I'll stick my neck out here- the Velvets, for all their reputation as terrifying, noisy avant-garde terrorists, are actually at their best when gentle, warm and melodic (eg Sunday Morning), and this album proves it. Amazingly for a Velvets album, it has (can you believe this?) production values, as well as highlights aplenty- such as Lou Reed's thrilling rhythm guitar solo on What Goes On, and the blissful trio Candy Says, Jesus and Pale Blue Eyes.
The real peak however, comes at the middle of the album- the soaring triumvirate of the Stonesy romp Beginning to see the Light (Lou sound like he's actually enjoying himself here, listen to him whoop at the chorus!), the almost catatonic I'm Set Free, and the jangly That's the Story of My life, which verges on being a throw-away track, but in the best possible way- in the way that only a great songwriter like Lou Reed could get away with.
The old adage about every Velvet's fan forming a band seems borne out by this record too.
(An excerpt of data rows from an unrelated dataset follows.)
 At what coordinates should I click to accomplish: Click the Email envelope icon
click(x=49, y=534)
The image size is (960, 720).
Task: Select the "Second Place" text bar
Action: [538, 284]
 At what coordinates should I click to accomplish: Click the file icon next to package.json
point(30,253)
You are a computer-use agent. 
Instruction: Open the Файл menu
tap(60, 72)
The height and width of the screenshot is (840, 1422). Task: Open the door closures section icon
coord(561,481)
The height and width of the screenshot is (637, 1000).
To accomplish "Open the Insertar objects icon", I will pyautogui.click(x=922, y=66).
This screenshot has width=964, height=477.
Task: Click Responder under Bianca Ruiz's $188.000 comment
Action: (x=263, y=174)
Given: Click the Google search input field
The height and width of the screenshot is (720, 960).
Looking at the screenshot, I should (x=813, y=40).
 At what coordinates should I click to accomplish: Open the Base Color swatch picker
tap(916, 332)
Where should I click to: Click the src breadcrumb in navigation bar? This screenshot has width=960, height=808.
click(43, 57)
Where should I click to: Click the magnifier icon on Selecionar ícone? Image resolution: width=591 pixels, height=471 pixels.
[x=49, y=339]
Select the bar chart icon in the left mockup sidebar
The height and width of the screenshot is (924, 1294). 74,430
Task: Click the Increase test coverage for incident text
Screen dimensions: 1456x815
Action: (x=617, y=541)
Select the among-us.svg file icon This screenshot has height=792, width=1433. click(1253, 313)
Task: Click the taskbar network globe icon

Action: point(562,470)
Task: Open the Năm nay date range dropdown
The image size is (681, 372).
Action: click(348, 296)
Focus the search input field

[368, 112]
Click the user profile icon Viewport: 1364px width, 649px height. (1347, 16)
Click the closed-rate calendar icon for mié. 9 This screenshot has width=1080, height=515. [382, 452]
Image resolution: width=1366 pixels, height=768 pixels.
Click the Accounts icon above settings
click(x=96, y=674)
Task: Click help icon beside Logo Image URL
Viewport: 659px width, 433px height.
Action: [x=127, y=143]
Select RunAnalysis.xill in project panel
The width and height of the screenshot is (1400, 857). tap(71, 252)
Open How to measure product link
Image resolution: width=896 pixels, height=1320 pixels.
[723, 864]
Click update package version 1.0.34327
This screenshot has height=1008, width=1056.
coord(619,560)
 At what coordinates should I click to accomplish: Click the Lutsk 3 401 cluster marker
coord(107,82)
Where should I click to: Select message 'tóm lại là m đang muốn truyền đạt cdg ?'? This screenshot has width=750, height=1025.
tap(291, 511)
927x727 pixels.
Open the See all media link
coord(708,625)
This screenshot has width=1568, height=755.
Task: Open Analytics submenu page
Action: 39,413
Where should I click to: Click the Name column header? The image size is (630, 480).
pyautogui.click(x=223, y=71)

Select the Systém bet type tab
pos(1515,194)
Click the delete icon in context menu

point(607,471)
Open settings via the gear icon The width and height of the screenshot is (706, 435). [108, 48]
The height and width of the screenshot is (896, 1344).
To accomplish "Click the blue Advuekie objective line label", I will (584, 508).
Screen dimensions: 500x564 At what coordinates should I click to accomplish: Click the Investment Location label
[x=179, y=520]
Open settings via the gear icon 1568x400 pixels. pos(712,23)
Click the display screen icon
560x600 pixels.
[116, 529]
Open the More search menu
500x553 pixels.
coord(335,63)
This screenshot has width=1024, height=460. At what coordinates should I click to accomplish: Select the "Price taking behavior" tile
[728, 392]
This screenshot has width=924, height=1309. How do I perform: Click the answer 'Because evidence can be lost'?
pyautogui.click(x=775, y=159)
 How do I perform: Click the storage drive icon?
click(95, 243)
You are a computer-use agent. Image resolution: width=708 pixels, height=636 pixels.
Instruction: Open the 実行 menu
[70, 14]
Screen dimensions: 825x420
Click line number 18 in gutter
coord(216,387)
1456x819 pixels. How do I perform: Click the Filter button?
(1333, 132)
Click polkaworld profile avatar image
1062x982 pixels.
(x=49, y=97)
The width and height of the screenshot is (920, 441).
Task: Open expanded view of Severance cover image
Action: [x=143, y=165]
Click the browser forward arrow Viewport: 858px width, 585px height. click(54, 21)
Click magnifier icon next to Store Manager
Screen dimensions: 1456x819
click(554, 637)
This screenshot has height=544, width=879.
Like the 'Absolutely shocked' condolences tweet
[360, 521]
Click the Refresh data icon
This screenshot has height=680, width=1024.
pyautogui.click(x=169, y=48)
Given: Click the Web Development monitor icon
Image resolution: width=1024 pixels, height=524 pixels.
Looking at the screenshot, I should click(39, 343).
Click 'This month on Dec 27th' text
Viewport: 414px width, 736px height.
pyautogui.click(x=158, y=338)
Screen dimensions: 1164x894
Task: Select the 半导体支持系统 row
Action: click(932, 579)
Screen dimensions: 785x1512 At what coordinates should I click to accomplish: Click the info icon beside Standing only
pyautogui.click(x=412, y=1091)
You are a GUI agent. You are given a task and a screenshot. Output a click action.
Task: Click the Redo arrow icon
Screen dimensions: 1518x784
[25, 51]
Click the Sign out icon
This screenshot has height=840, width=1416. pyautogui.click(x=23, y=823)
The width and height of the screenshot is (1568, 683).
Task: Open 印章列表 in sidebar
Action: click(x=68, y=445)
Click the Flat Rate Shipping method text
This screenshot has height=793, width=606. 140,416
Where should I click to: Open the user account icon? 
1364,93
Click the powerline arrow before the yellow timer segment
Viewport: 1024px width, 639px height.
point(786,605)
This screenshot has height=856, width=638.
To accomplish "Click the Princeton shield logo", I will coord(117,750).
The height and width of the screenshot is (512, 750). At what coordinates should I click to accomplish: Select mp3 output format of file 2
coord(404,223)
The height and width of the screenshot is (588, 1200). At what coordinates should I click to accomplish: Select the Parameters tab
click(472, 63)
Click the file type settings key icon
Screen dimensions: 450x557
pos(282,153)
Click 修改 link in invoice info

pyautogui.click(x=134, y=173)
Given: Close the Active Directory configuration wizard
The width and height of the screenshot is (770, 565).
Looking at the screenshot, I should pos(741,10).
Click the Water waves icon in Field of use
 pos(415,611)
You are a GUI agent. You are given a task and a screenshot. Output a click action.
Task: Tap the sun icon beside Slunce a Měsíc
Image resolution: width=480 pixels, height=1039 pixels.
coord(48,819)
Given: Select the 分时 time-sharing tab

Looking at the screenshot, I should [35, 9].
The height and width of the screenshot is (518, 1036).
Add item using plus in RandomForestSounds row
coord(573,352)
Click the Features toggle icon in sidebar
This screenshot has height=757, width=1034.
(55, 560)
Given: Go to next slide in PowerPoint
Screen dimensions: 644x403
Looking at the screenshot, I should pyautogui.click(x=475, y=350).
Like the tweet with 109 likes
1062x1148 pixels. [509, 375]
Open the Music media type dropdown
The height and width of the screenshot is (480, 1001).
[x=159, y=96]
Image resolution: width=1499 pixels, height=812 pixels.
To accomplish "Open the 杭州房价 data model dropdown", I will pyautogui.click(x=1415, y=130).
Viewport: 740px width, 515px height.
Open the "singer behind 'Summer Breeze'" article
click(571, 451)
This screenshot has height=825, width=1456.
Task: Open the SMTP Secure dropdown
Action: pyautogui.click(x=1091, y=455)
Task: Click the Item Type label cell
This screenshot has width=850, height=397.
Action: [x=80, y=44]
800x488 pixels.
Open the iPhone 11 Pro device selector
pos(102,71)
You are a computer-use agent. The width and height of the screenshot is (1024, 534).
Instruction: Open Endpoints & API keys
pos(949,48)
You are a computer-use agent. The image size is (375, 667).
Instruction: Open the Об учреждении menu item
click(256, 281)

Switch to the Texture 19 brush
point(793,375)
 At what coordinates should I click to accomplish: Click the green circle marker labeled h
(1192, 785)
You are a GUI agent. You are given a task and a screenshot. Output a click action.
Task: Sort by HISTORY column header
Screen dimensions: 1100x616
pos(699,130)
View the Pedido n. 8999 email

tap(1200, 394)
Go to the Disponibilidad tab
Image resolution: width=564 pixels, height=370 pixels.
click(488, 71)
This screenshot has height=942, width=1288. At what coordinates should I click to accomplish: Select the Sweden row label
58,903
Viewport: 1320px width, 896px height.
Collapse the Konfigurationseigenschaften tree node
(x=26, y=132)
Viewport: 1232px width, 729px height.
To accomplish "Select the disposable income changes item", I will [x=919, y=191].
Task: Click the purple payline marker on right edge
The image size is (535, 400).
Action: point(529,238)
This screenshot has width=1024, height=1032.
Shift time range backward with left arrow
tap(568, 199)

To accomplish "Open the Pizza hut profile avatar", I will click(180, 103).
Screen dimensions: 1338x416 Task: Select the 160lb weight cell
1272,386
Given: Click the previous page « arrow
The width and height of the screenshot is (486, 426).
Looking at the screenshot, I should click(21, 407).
The blissed-out solo on I'm Set Free could be an offcut from the Pixies' Bossanova, while The Murder Mystery's bass riff must surely have inspired Joy Division (incidentally Ian Curtis named his dog Candy after the opening track!), while even After Hours has something of Oasis' Digsy's Dinner about it. It may not always quite reach the soaring peaks of the first album (like Venus in Furs), but overall its probably a better album, the Velvets having ditched the unlistenable elements without losing their alternative credentials (which would go completely out the window with the next album, Loaded).